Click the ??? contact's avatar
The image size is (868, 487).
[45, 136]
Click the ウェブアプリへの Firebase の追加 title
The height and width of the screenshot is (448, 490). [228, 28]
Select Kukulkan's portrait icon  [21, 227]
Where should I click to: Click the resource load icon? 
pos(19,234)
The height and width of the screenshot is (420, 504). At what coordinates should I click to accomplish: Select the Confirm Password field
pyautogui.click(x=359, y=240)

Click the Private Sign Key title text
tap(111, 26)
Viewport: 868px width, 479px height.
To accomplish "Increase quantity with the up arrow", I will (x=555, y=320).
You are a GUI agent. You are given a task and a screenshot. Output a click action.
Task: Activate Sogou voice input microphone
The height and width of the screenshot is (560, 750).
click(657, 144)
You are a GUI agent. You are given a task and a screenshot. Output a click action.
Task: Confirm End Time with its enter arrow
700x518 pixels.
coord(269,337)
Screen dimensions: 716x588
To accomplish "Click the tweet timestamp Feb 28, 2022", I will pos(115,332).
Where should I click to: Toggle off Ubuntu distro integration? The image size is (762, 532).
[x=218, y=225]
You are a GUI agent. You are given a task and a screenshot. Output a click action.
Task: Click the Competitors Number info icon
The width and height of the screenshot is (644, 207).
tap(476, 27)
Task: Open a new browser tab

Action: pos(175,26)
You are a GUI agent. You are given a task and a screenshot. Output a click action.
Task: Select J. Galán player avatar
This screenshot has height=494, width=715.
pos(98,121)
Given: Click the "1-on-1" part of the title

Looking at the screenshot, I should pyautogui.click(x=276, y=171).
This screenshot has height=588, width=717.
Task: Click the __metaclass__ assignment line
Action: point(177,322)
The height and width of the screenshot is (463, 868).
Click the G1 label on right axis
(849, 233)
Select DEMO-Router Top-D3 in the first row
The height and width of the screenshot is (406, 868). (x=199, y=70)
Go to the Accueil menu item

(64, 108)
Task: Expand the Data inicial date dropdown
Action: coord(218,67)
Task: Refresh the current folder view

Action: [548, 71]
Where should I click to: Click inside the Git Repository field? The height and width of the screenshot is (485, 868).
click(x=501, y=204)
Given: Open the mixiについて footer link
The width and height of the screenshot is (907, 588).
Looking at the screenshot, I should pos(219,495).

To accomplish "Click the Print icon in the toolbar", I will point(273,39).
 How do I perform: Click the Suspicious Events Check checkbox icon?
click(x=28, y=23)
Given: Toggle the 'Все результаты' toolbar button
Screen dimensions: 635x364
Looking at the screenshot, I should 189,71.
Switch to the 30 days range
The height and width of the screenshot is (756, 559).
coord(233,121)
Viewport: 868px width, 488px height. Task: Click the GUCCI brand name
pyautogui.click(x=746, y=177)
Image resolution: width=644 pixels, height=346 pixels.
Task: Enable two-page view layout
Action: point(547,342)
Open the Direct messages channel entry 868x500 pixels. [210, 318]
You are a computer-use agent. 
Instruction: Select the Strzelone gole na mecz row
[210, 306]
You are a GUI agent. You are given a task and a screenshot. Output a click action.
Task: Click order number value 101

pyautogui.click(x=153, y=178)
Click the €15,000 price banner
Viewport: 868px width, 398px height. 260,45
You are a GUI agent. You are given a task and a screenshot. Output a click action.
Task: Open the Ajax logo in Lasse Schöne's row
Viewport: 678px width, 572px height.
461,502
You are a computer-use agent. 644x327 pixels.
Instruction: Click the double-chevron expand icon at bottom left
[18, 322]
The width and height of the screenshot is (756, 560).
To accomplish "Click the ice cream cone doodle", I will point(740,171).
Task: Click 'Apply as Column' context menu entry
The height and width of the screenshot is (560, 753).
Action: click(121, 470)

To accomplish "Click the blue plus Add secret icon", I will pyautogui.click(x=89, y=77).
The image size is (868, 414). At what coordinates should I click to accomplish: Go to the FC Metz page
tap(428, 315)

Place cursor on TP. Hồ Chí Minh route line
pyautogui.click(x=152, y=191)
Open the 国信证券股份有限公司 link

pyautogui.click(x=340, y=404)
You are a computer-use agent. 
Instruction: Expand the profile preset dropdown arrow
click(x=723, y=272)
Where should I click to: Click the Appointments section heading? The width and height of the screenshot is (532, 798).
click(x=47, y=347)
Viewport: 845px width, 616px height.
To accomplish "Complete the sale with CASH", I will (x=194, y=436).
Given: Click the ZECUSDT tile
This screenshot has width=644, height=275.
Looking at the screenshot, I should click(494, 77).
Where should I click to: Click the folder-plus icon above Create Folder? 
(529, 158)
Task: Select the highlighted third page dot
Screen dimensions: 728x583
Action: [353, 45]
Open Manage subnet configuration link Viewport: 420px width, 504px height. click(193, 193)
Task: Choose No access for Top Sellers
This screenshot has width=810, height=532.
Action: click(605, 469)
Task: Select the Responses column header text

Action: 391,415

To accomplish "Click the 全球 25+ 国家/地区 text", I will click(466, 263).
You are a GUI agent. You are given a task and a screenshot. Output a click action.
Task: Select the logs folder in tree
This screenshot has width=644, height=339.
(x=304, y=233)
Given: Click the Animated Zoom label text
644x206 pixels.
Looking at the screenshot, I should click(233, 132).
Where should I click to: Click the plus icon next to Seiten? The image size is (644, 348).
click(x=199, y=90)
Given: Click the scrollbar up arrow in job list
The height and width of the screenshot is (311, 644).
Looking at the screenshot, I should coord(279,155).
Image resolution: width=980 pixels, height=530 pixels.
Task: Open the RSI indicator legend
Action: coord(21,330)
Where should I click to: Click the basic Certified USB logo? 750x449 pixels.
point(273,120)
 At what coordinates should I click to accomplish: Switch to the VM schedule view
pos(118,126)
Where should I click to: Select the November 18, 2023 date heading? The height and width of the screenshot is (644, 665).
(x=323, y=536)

════

• Task directions
The answer must consist of all the entries, copied exactly.

• Answer below
Click the ??? contact's avatar
The image size is (868, 487).
[45, 136]
Click the ウェブアプリへの Firebase の追加 title
The height and width of the screenshot is (448, 490). [228, 28]
Select Kukulkan's portrait icon  [21, 227]
Where should I click to: Click the resource load icon? 
pos(19,234)
The height and width of the screenshot is (420, 504). At what coordinates should I click to accomplish: Select the Confirm Password field
pyautogui.click(x=359, y=240)

Click the Private Sign Key title text
tap(111, 26)
Viewport: 868px width, 479px height.
To accomplish "Increase quantity with the up arrow", I will (x=555, y=320).
You are a GUI agent. You are given a task and a screenshot. Output a click action.
Task: Activate Sogou voice input microphone
The height and width of the screenshot is (560, 750).
click(657, 144)
You are a GUI agent. You are given a task and a screenshot. Output a click action.
Task: Confirm End Time with its enter arrow
700x518 pixels.
coord(269,337)
Screen dimensions: 716x588
To accomplish "Click the tweet timestamp Feb 28, 2022", I will pos(115,332).
Where should I click to: Toggle off Ubuntu distro integration? The image size is (762, 532).
[x=218, y=225]
You are a GUI agent. You are given a task and a screenshot. Output a click action.
Task: Click the Competitors Number info icon
The width and height of the screenshot is (644, 207).
tap(476, 27)
Task: Open a new browser tab

Action: pos(175,26)
You are a GUI agent. You are given a task and a screenshot. Output a click action.
Task: Select J. Galán player avatar
This screenshot has height=494, width=715.
pos(98,121)
Given: Click the "1-on-1" part of the title

Looking at the screenshot, I should pyautogui.click(x=276, y=171).
This screenshot has height=588, width=717.
Task: Click the __metaclass__ assignment line
Action: point(177,322)
The height and width of the screenshot is (463, 868).
Click the G1 label on right axis
(849, 233)
Select DEMO-Router Top-D3 in the first row
The height and width of the screenshot is (406, 868). (x=199, y=70)
Go to the Accueil menu item

(64, 108)
Task: Expand the Data inicial date dropdown
Action: coord(218,67)
Task: Refresh the current folder view

Action: [548, 71]
Where should I click to: Click inside the Git Repository field? The height and width of the screenshot is (485, 868).
click(x=501, y=204)
Given: Open the mixiについて footer link
The width and height of the screenshot is (907, 588).
Looking at the screenshot, I should pos(219,495).

To accomplish "Click the Print icon in the toolbar", I will point(273,39).
 How do I perform: Click the Suspicious Events Check checkbox icon?
click(x=28, y=23)
Given: Toggle the 'Все результаты' toolbar button
Screen dimensions: 635x364
Looking at the screenshot, I should 189,71.
Switch to the 30 days range
The height and width of the screenshot is (756, 559).
coord(233,121)
Viewport: 868px width, 488px height. Task: Click the GUCCI brand name
pyautogui.click(x=746, y=177)
Image resolution: width=644 pixels, height=346 pixels.
Task: Enable two-page view layout
Action: point(547,342)
Open the Direct messages channel entry 868x500 pixels. [210, 318]
You are a computer-use agent. 
Instruction: Select the Strzelone gole na mecz row
[210, 306]
You are a GUI agent. You are given a task and a screenshot. Output a click action.
Task: Click order number value 101

pyautogui.click(x=153, y=178)
Click the €15,000 price banner
Viewport: 868px width, 398px height. 260,45
You are a GUI agent. You are given a task and a screenshot. Output a click action.
Task: Open the Ajax logo in Lasse Schöne's row
Viewport: 678px width, 572px height.
461,502
You are a computer-use agent. 644x327 pixels.
Instruction: Click the double-chevron expand icon at bottom left
[18, 322]
The width and height of the screenshot is (756, 560).
To accomplish "Click the ice cream cone doodle", I will point(740,171).
Task: Click 'Apply as Column' context menu entry
The height and width of the screenshot is (560, 753).
Action: click(121, 470)

To accomplish "Click the blue plus Add secret icon", I will pyautogui.click(x=89, y=77).
The image size is (868, 414). At what coordinates should I click to accomplish: Go to the FC Metz page
tap(428, 315)

Place cursor on TP. Hồ Chí Minh route line
pyautogui.click(x=152, y=191)
Open the 国信证券股份有限公司 link

pyautogui.click(x=340, y=404)
You are a computer-use agent. 
Instruction: Expand the profile preset dropdown arrow
click(x=723, y=272)
Where should I click to: Click the Appointments section heading? The width and height of the screenshot is (532, 798).
click(x=47, y=347)
Viewport: 845px width, 616px height.
To accomplish "Complete the sale with CASH", I will (x=194, y=436).
Given: Click the ZECUSDT tile
This screenshot has width=644, height=275.
Looking at the screenshot, I should click(494, 77).
Where should I click to: Click the folder-plus icon above Create Folder? 
(529, 158)
Task: Select the highlighted third page dot
Screen dimensions: 728x583
Action: [353, 45]
Open Manage subnet configuration link Viewport: 420px width, 504px height. click(193, 193)
Task: Choose No access for Top Sellers
This screenshot has width=810, height=532.
Action: click(605, 469)
Task: Select the Responses column header text

Action: 391,415

To accomplish "Click the 全球 25+ 国家/地区 text", I will click(466, 263).
You are a GUI agent. You are given a task and a screenshot. Output a click action.
Task: Select the logs folder in tree
This screenshot has width=644, height=339.
(x=304, y=233)
Given: Click the Animated Zoom label text
644x206 pixels.
Looking at the screenshot, I should click(233, 132).
Where should I click to: Click the plus icon next to Seiten? The image size is (644, 348).
click(x=199, y=90)
Given: Click the scrollbar up arrow in job list
The height and width of the screenshot is (311, 644).
Looking at the screenshot, I should coord(279,155).
Image resolution: width=980 pixels, height=530 pixels.
Task: Open the RSI indicator legend
Action: coord(21,330)
Where should I click to: Click the basic Certified USB logo? 750x449 pixels.
point(273,120)
 At what coordinates should I click to accomplish: Switch to the VM schedule view
pos(118,126)
Where should I click to: Select the November 18, 2023 date heading? The height and width of the screenshot is (644, 665).
(x=323, y=536)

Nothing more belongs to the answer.